DOCUMENT EXCERPT
Zulip Chat Archive

Stream: mathlib4

Topic: simp normal form for symm and coercions

Sébastien Gouëzel (Jun 06 2025 at 15:12):

The following two lemmas are registered as simp lemmas in mathlib:

lemma foo (e : E ≃L[𝕜] F) : e.symm.toLinearEquiv = e.toLinearEquiv.symm :=
  ContinuousLinearEquiv.symm_toLinearEquiv _

lemma bar (e : E ≃ₗ[𝕜] F) : e.toEquiv.symm = e.symm.toEquiv :=
  LinearEquiv.coe_toEquiv_symm _

They dont' simplify in the same direction, which means that e.toLinearEquiv.toEquiv.symm = e.symm.toLinearEquiv.toEquiv is not provable by simp. Do we have a prefered canonical direction?

Sébastien Gouëzel (Jun 06 2025 at 15:13):

(And a prefered naming scheme, also?)

Eric Wieser (Jun 06 2025 at 15:18):

#general > simp normal form for `e.to_equiv.symm` @ 💬

Eric Wieser (Jun 06 2025 at 15:18):

(should we merge the threads?)

Sébastien Gouëzel (Jun 06 2025 at 17:12):

Ah, it's true. I guess this is one of these things where we will never make a decision, then. I'll just change the direction of one of the lemmas above for local coherence, then. It's not as good as a global decision, but still better than the status quo.

Sébastien Gouëzel (Jun 06 2025 at 17:20):

There is also the issue of naming with dot notation here. We have the next lemmas in the library, following each other:

@[simp]
theorem symm_toLinearEquiv (e : M₁ ≃SL[σ₁₂] M₂) : e.symm.toLinearEquiv = e.toLinearEquiv.symm := by
  ext
  rfl

@[simp]
theorem symm_toHomeomorph (e : M₁ ≃SL[σ₁₂] M₂) : e.toHomeomorph.symm = e.symm.toHomeomorph :=
  rfl

They use a normal form in reverse directions, but they are named similarly!

Eric Wieser (Jun 06 2025 at 19:17):

While the vote was split, it was also barely voted upon, so a global decision feels possible

Kevin Buzzard (Jun 07 2025 at 05:46):

This feels similar to the problem we had with casts until we got norm_cast and push_cast. But at least with casts we are consistent with directions!

Sébastien Gouëzel (Jun 07 2025 at 07:25):

ok, let me summarize the discussion and then open a poll.

Sébastien Gouëzel (Jun 07 2025 at 07:38):

Given e a continuous linear equiv, there are two ways to consider the inverse as a linear equiv: e.symm.toLinearEquiv and e.toLinearEquiv.symm (similarly for trans, and similarly for many equiv classes in the library, the above is just a representative example).

We should choose a simp normal form, pushing symm either to the left, as in e.symm.toLinearEquiv, or to the right as in e.toLinearEquiv.symm. There are arguments in favor of one or the other, so there is no obvious better form, but still for coherence and predictability we should make a choice, as otherwise various simp lemmas will fight against each other.

WORK INSTRUCTIONS
Continue the Zulip thread above on the simp normal form for symm and coercions, starting right after its last message.

DATA EXTRACT
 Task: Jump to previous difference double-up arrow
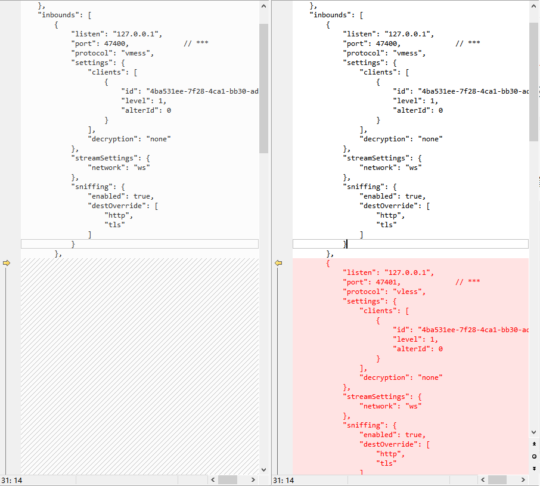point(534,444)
...
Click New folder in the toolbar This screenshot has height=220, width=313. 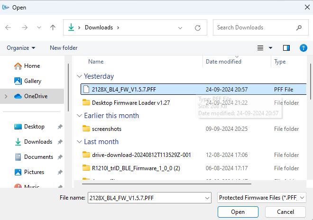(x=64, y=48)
---
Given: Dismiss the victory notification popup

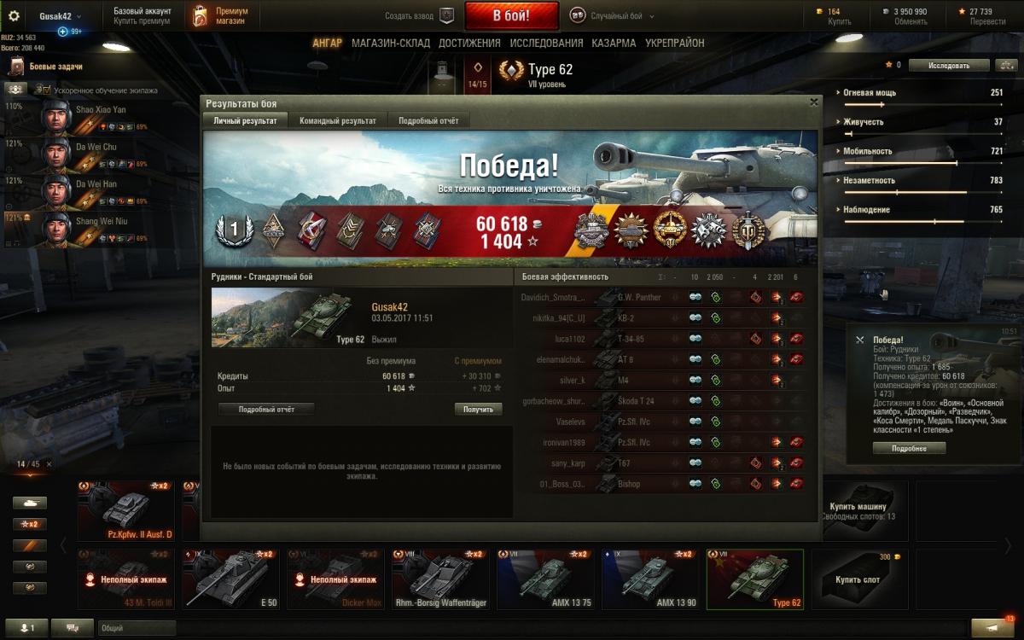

REPLY
A few remarks:

(a) For refl, we should push it to the right: the normal form of ContinuousLinearEquiv.refl.toLinearEquiv should obviously be LinearEquiv.refl

(b) For function applications, we should push it to the left: if x is a point, then e.toLinearEquiv.symm x should be simplified to e.symm x.

(c) For an analogy, consider f an equiv between E and F, and the coercion to functions. Then (with made up dot notation) f.symm.coe makes sense, but f.coe.symm does not make sense, so in this case the only possible thing is to push symm to the left.

(d) For another analogy, let c be an additive group morphism, and let neg be negation. Then we simplify c (- x) to - c x, i.e., we change x.neg.c to x.c.neg, i.e., we push neg to the right. As neg is a clear analogue of symm, this is in favor of pushing to the right.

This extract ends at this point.